Entries shown:
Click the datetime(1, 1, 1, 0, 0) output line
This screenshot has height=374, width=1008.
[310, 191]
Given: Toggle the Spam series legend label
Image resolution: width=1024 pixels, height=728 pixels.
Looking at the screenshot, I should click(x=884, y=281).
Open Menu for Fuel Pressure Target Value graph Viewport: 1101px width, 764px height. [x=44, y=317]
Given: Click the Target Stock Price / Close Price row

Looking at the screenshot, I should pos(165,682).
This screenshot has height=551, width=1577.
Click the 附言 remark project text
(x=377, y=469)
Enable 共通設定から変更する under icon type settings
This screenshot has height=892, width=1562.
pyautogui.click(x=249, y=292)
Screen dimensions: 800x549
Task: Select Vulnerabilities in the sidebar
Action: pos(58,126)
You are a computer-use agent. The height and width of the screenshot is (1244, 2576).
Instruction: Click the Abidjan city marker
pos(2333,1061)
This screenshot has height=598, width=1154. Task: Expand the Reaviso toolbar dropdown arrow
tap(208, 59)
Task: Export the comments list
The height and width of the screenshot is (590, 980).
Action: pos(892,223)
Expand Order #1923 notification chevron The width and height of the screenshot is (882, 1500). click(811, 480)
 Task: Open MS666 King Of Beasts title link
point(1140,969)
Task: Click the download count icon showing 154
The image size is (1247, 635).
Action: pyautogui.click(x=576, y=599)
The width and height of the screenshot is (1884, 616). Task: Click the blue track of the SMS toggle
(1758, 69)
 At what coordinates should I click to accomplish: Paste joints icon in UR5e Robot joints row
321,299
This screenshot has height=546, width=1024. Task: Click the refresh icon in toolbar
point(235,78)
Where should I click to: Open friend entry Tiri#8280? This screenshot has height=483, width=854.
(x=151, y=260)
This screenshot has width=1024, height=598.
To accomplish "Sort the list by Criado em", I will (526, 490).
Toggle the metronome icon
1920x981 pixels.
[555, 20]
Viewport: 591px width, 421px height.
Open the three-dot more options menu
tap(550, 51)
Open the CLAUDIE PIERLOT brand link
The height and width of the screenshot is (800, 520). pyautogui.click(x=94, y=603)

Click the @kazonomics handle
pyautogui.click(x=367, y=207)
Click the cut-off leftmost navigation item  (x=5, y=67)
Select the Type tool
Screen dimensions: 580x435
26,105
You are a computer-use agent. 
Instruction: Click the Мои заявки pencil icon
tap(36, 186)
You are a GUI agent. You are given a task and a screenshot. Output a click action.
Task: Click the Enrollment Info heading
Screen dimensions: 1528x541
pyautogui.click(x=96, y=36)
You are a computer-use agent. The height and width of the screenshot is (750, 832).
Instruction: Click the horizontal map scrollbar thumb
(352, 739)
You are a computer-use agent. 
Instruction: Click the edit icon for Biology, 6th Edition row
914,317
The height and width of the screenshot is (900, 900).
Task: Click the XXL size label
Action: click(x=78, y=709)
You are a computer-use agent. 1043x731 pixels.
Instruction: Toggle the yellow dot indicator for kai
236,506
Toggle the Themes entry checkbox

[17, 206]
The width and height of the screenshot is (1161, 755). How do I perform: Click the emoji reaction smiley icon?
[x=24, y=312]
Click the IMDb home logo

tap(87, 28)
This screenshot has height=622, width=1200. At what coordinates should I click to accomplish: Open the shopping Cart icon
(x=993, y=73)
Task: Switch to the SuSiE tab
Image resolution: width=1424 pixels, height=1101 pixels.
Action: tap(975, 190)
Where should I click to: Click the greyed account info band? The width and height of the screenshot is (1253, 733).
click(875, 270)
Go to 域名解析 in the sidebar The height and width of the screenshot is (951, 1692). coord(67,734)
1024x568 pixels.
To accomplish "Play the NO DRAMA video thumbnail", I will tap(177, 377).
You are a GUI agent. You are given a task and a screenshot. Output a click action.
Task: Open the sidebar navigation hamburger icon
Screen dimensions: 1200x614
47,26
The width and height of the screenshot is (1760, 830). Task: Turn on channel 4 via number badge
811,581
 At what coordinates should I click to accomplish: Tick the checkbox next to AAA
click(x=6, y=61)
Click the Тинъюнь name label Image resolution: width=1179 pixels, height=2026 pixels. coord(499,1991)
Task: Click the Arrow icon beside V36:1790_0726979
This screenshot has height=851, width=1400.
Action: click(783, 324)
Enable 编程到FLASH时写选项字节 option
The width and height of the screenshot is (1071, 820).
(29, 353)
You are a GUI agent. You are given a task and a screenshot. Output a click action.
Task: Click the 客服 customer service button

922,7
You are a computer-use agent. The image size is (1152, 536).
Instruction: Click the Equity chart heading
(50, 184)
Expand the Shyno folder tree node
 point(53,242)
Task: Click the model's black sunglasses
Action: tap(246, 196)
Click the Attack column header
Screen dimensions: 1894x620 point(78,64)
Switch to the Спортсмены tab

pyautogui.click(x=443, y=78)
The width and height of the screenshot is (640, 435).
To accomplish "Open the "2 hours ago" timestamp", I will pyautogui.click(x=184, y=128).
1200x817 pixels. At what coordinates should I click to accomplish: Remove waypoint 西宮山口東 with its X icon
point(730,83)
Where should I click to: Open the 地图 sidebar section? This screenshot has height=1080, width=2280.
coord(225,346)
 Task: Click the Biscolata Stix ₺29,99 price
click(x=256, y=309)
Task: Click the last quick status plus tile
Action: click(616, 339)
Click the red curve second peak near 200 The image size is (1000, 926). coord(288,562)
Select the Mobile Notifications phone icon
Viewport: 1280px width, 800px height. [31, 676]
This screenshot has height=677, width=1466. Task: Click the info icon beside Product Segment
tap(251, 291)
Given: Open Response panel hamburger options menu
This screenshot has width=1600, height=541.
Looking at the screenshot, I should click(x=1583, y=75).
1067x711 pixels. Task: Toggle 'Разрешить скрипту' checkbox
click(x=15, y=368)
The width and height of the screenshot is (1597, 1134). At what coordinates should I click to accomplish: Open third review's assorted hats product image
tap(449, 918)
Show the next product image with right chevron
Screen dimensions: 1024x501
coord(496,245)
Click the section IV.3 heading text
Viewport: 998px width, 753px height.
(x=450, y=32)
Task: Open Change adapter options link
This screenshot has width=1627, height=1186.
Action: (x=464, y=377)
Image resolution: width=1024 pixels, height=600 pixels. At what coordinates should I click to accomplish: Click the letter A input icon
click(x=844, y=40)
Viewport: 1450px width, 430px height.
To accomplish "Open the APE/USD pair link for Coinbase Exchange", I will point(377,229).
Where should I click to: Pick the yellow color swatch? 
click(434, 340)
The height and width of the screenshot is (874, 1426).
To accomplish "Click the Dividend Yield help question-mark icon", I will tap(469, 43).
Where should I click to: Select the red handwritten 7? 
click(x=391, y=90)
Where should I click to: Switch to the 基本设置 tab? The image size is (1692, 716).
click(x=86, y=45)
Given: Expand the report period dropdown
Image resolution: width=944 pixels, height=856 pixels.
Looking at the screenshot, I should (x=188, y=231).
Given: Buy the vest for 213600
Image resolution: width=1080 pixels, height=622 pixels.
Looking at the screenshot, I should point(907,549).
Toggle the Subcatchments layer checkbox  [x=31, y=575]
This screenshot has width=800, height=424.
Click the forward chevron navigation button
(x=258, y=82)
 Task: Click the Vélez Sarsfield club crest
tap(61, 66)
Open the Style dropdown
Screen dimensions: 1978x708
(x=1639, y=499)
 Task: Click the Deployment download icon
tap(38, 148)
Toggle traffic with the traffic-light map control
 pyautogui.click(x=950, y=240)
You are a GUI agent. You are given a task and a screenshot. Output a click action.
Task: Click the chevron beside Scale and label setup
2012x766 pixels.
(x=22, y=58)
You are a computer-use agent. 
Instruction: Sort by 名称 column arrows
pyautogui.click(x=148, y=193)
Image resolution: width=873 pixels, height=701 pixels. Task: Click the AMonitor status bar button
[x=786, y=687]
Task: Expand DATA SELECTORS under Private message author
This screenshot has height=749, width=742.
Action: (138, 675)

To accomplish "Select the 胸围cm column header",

What you need to do: Your response should consist solely of the lines from the one containing "Where should I click to: Switch" to the end of the entries, both ends included, exactly as they appear.

Task result:
Where should I click to: Switch to the 基本设置 tab? The image size is (1692, 716).
click(x=86, y=45)
Given: Expand the report period dropdown
Image resolution: width=944 pixels, height=856 pixels.
Looking at the screenshot, I should (x=188, y=231).
Given: Buy the vest for 213600
Image resolution: width=1080 pixels, height=622 pixels.
Looking at the screenshot, I should point(907,549).
Toggle the Subcatchments layer checkbox  [x=31, y=575]
This screenshot has width=800, height=424.
Click the forward chevron navigation button
(x=258, y=82)
 Task: Click the Vélez Sarsfield club crest
tap(61, 66)
Open the Style dropdown
Screen dimensions: 1978x708
(x=1639, y=499)
 Task: Click the Deployment download icon
tap(38, 148)
Toggle traffic with the traffic-light map control
 pyautogui.click(x=950, y=240)
You are a GUI agent. You are given a task and a screenshot. Output a click action.
Task: Click the chevron beside Scale and label setup
2012x766 pixels.
(x=22, y=58)
You are a computer-use agent. 
Instruction: Sort by 名称 column arrows
pyautogui.click(x=148, y=193)
Image resolution: width=873 pixels, height=701 pixels. Task: Click the AMonitor status bar button
[x=786, y=687]
Task: Expand DATA SELECTORS under Private message author
This screenshot has height=749, width=742.
Action: (138, 675)

To accomplish "Select the 胸围cm column header",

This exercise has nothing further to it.